### Goal
Pick out and copy each line of the material below that contains the string "width". Case counts.

### Given entries
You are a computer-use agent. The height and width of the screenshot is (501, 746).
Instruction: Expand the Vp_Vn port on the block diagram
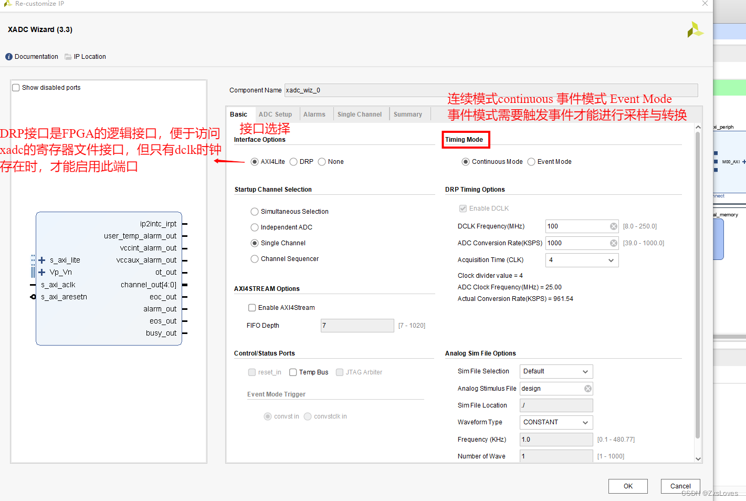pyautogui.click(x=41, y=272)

...

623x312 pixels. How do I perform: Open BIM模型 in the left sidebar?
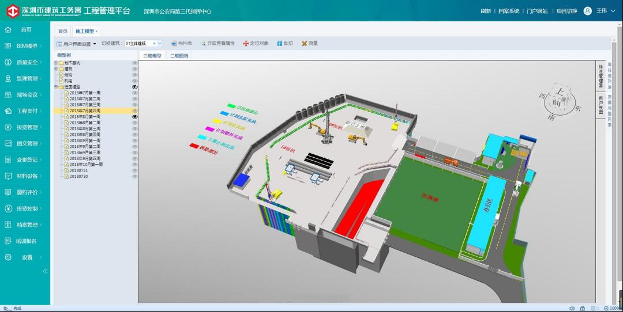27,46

---

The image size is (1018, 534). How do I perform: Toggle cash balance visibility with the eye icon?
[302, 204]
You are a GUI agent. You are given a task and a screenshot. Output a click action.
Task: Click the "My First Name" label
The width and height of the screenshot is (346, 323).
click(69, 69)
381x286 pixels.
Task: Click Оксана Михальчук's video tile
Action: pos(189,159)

### Expected answer
You are a computer-use agent. The height and width of the screenshot is (501, 746).
The width and height of the screenshot is (346, 323).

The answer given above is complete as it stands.